In the present case, certainly, the intention of the Promoter is to make the taxable supply; which, however, could not take place till the date of OC/CC. Meaning thereby, apparently, sec 17, which talks about supply, could not be invoked, because there is no supply whatsoever; and thus, reversal under sec 17(1) and (2) is not required.

If this interpretation is adopted, then we could claim ITC even if the unit is used for our own purpose; but, to claim ITC without paying any output tax, appears to be irrational. In the case of Safari Retreat, ITC was allowed by the Orissa HC in respect of goods and services because immovable property was used for making outward taxable supply in the form of rent. If have moved one step ahead.

In this regard, as per sec 17(5)(d), input tax credit shall not be available in respect of goods or services or both received by a taxable person for construction of an immovable property (other than plant or machinery) on his own account including when such goods or services or both are used in the course or furtherance of business. In the present case, since the flats have not been booked till the date of OC/CC, it might be said that construction takes place on the own account of the Promoter. Hence, in such cases, in may be stated that proportionate ITC in respect of unbooked flats would be reversed on some reasonable basis: whether it be on the basis of Revenue or Carpet Area.

It is an interesting matter for my understanding; pl discuss further.

Thanks and regards

Shilpi Jain By: Rakesh Garg
Dated: November 16, 2019

Thanks for the read and the revert.

An important aspect to note here is that the eligibility of any credit should be seen at the time of its availment. This comes from the CENVAT scheme where there are judgments of the Courts stating the same.

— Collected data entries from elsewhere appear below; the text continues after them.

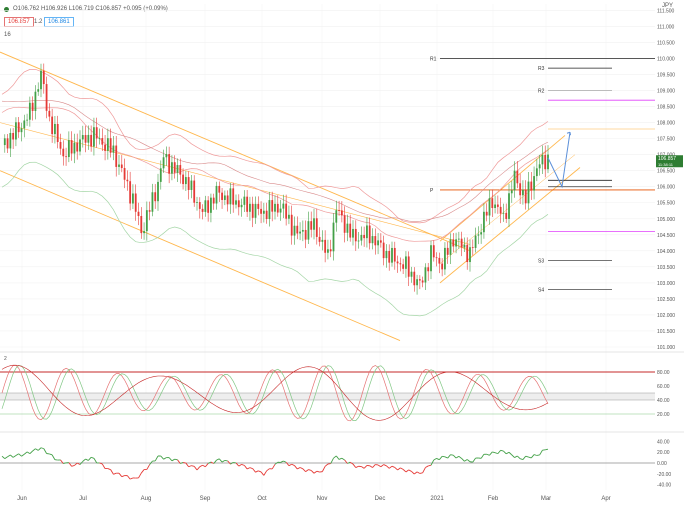  Describe the element at coordinates (664, 387) in the screenshot. I see `rsi-tick-label: 60.00` at that location.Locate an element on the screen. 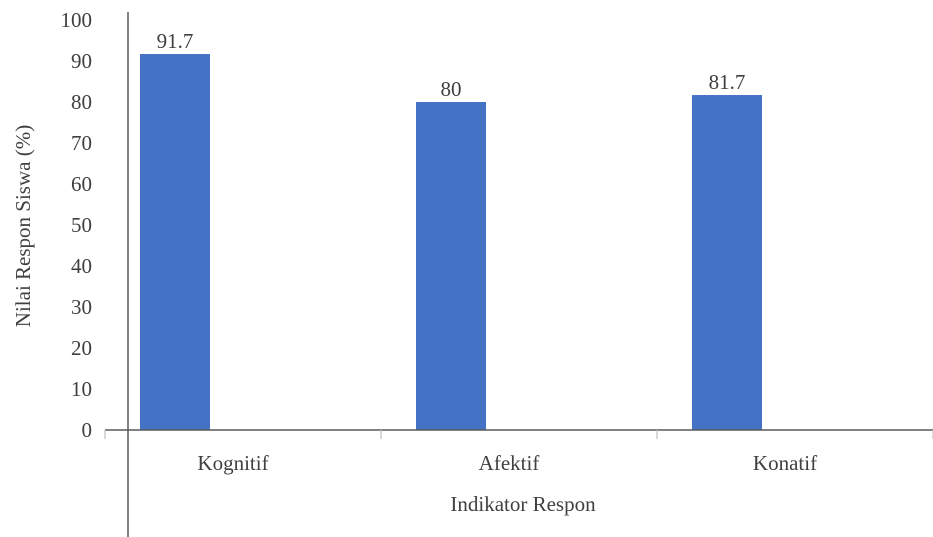  data-label: 81.7 is located at coordinates (728, 82).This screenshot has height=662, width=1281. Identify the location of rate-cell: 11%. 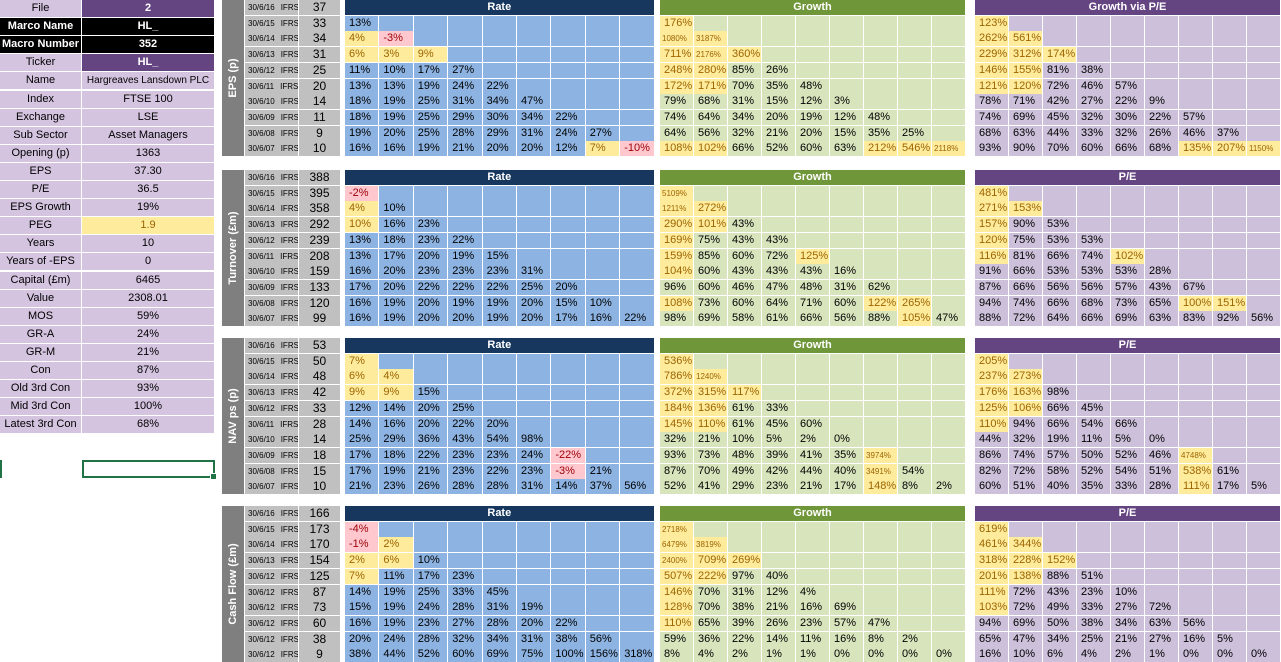
(362, 70).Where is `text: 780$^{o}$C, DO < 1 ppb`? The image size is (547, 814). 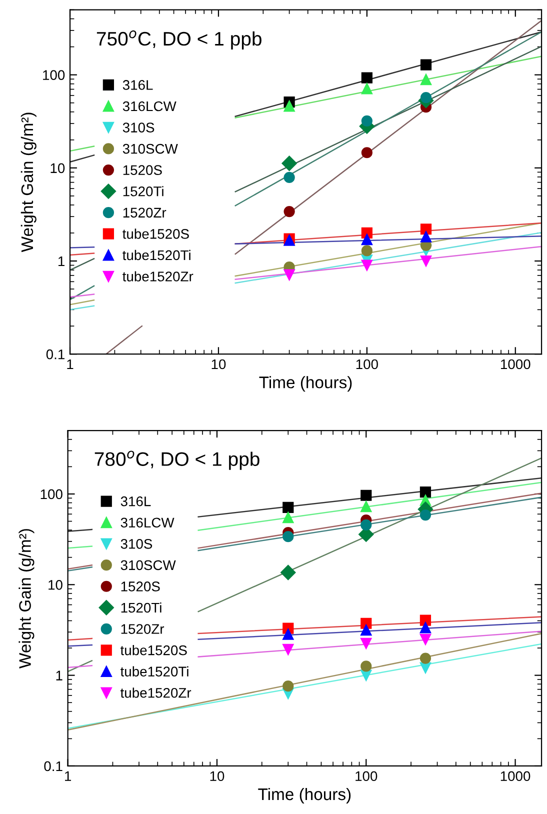
text: 780$^{o}$C, DO < 1 ppb is located at coordinates (177, 460).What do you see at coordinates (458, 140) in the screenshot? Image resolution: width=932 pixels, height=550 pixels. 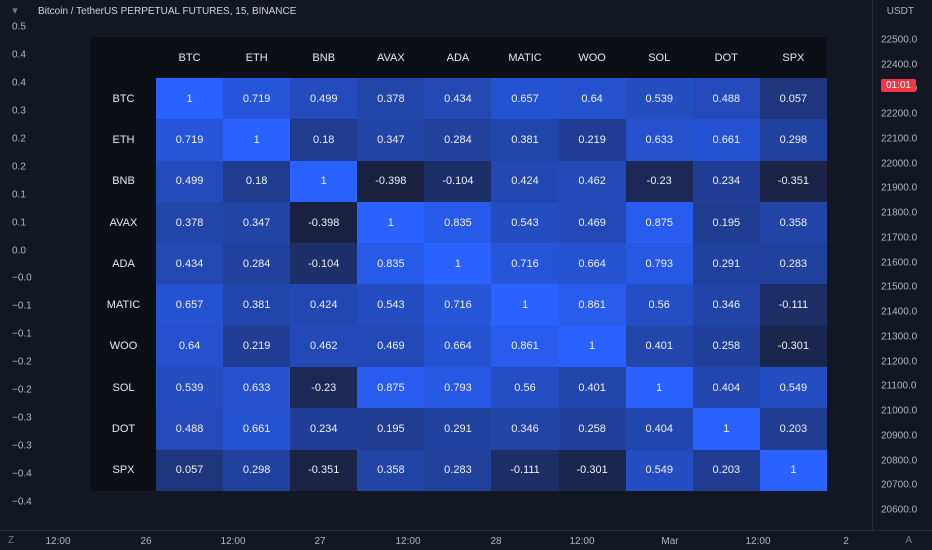 I see `correlation-cell: 0.284` at bounding box center [458, 140]. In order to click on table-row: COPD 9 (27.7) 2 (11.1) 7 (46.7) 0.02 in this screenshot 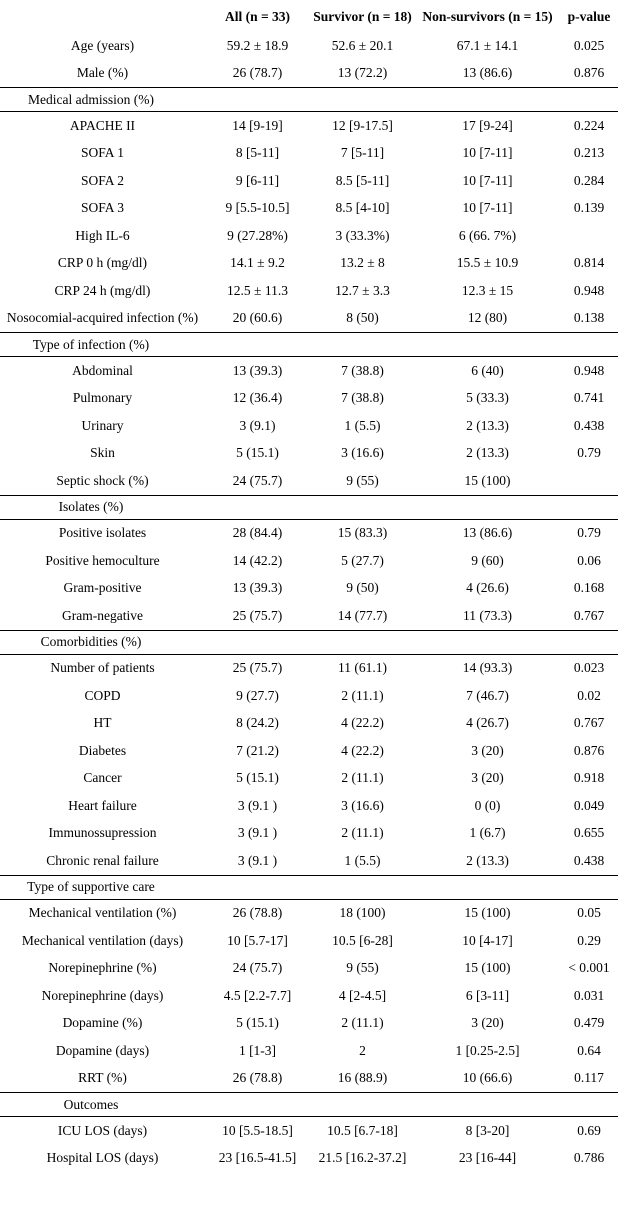, I will do `click(309, 696)`.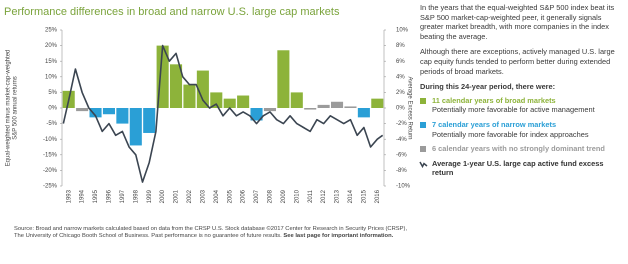 The width and height of the screenshot is (628, 264). What do you see at coordinates (409, 108) in the screenshot?
I see `y2-axis-title: Average Excess Return` at bounding box center [409, 108].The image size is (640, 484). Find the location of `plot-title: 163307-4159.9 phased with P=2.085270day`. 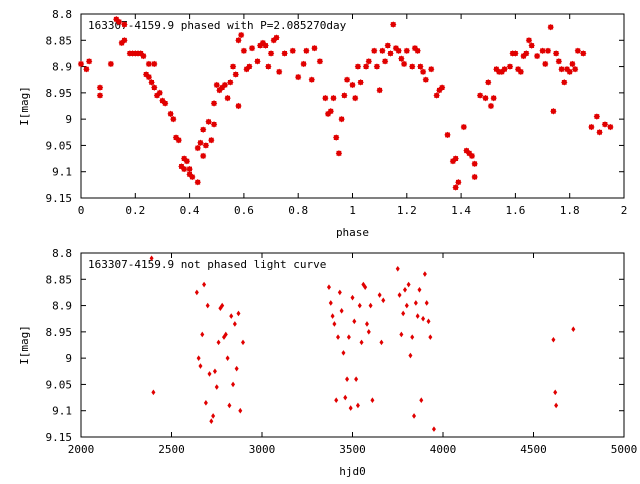

plot-title: 163307-4159.9 phased with P=2.085270day is located at coordinates (218, 26). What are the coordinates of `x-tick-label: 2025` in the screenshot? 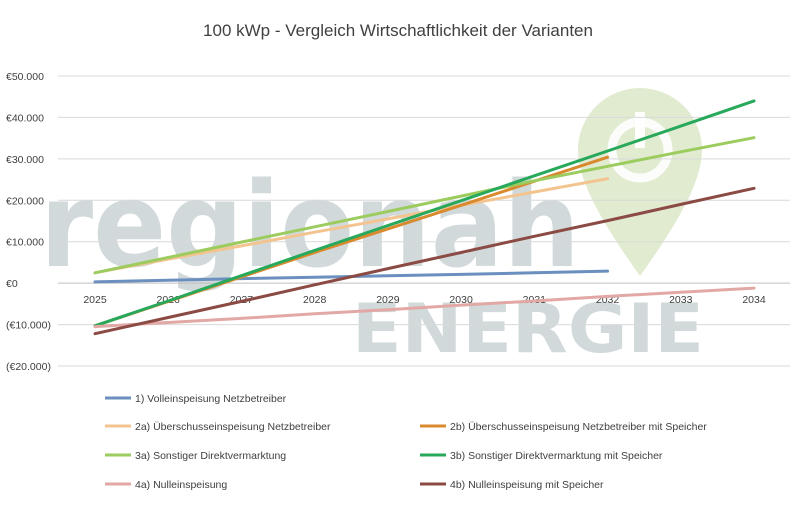 It's located at (95, 300).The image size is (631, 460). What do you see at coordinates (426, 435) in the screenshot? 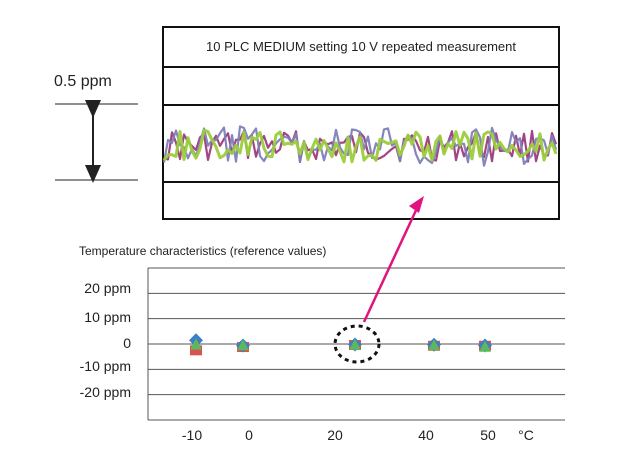
I see `x-tick-label: 40` at bounding box center [426, 435].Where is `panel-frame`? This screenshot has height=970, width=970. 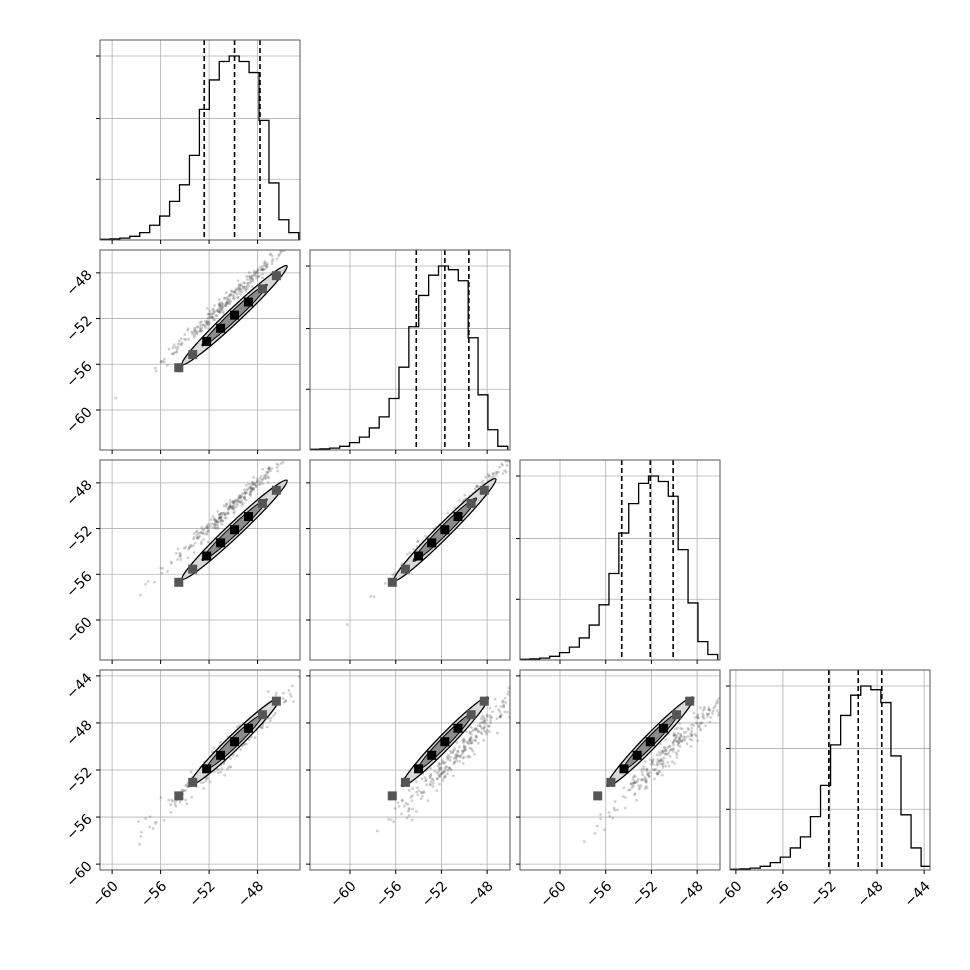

Once availed, reversal requires express provision in the law. THereby, the lacuna in case of real estate projects which was addressed by way of amendment to ITC rules specifically for this sector

Section 18(4) woudl not be applicable as the supply is not being exempt i.e. the rate of tax has not changes. It is because of project completion that the supply being made is exempt. It is the object of supply which changes.